WHAT YOU SHOULD DO:
Scan the entries for the word "will", and copy every line where it appears.

[Collected data]
::::::

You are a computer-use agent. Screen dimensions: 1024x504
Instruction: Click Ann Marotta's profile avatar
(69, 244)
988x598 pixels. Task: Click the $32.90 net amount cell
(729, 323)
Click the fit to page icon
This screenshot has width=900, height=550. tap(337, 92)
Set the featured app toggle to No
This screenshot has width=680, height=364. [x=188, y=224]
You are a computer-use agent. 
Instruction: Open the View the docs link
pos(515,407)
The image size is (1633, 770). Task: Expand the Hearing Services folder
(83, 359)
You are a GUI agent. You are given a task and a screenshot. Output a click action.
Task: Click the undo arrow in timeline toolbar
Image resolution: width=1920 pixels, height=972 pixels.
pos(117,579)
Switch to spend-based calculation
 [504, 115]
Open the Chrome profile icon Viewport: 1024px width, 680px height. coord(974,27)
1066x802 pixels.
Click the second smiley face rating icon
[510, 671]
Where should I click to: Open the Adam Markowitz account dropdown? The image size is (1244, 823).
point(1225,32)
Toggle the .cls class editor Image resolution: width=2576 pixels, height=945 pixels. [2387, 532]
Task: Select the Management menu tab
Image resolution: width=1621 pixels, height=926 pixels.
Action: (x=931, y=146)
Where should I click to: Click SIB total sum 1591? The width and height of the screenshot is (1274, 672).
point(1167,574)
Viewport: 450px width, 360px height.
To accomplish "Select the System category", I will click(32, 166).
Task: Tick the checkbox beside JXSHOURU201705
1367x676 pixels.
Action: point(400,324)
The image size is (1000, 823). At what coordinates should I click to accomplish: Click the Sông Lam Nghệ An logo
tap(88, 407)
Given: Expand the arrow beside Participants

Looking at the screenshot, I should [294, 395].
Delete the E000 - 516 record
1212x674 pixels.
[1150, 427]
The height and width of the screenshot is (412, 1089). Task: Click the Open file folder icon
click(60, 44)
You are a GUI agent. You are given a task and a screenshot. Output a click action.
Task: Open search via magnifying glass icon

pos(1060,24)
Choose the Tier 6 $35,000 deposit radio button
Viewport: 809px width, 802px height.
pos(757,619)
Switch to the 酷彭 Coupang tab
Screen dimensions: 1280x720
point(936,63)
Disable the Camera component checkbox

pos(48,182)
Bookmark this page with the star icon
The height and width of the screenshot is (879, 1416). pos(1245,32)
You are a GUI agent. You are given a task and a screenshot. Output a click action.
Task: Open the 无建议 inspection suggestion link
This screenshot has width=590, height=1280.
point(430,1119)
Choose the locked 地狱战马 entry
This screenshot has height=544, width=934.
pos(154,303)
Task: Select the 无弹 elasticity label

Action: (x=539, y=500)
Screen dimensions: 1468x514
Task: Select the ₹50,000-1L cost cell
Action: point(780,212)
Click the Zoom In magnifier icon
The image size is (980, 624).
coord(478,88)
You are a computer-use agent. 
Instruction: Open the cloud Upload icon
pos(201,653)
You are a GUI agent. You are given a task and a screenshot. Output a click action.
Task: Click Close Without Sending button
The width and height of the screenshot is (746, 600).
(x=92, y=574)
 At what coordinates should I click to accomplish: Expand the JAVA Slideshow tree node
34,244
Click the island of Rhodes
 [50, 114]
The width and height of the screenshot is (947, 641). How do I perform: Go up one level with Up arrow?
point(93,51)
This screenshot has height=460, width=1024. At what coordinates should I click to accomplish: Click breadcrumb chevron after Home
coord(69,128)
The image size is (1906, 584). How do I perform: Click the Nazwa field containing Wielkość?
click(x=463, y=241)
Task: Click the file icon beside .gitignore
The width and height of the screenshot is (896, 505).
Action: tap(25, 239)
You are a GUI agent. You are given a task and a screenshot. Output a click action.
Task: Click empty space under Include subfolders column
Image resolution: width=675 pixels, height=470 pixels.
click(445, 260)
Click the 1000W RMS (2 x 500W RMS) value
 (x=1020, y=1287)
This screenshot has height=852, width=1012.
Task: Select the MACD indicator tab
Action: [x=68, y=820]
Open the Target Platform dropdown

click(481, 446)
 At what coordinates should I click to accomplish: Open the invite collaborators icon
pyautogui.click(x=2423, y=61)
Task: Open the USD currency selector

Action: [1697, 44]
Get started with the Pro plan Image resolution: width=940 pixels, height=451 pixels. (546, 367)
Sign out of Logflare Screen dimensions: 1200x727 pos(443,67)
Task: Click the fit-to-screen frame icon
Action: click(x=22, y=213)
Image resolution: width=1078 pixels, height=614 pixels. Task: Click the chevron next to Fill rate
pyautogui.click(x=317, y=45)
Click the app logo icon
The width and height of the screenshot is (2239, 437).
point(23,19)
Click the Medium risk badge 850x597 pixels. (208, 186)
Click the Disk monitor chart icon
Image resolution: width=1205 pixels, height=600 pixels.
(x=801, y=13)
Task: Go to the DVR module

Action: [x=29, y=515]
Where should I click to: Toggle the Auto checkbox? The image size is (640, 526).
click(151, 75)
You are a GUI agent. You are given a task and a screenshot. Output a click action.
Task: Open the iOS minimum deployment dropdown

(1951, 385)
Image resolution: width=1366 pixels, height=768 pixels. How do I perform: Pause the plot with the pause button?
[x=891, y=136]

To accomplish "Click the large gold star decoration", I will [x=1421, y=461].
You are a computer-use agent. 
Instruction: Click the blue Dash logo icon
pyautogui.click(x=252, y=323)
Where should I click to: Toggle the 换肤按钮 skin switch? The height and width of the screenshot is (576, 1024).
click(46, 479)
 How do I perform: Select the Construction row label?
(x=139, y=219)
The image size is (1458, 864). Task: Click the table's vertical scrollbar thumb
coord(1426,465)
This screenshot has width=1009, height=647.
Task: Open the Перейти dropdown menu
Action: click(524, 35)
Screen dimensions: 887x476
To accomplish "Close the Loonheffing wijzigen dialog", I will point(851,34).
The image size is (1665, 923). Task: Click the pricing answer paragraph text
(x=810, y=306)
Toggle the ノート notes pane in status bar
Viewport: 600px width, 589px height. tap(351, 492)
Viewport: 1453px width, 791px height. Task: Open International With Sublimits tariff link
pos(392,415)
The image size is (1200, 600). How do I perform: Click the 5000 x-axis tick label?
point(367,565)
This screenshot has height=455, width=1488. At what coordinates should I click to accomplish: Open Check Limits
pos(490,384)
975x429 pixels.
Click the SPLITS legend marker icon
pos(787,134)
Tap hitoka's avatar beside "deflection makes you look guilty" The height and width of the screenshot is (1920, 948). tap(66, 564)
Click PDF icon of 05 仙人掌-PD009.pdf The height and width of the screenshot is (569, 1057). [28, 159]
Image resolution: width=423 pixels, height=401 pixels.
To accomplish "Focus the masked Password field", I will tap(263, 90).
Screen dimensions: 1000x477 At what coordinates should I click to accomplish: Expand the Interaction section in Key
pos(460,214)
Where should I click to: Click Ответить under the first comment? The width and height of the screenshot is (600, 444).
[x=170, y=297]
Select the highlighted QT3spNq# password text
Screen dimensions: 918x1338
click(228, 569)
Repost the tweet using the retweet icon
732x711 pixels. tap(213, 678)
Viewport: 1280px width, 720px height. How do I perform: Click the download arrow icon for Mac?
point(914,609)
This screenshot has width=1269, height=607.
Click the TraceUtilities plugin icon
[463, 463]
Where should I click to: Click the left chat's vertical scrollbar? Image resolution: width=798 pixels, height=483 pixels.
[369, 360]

::::::

FINISHED EXERCISE:
To accomplish "Select the System category", I will click(32, 166).
To accomplish "Click the large gold star decoration", I will [x=1421, y=461].
To accomplish "Close the Loonheffing wijzigen dialog", I will point(851,34).
To accomplish "Focus the masked Password field", I will tap(263, 90).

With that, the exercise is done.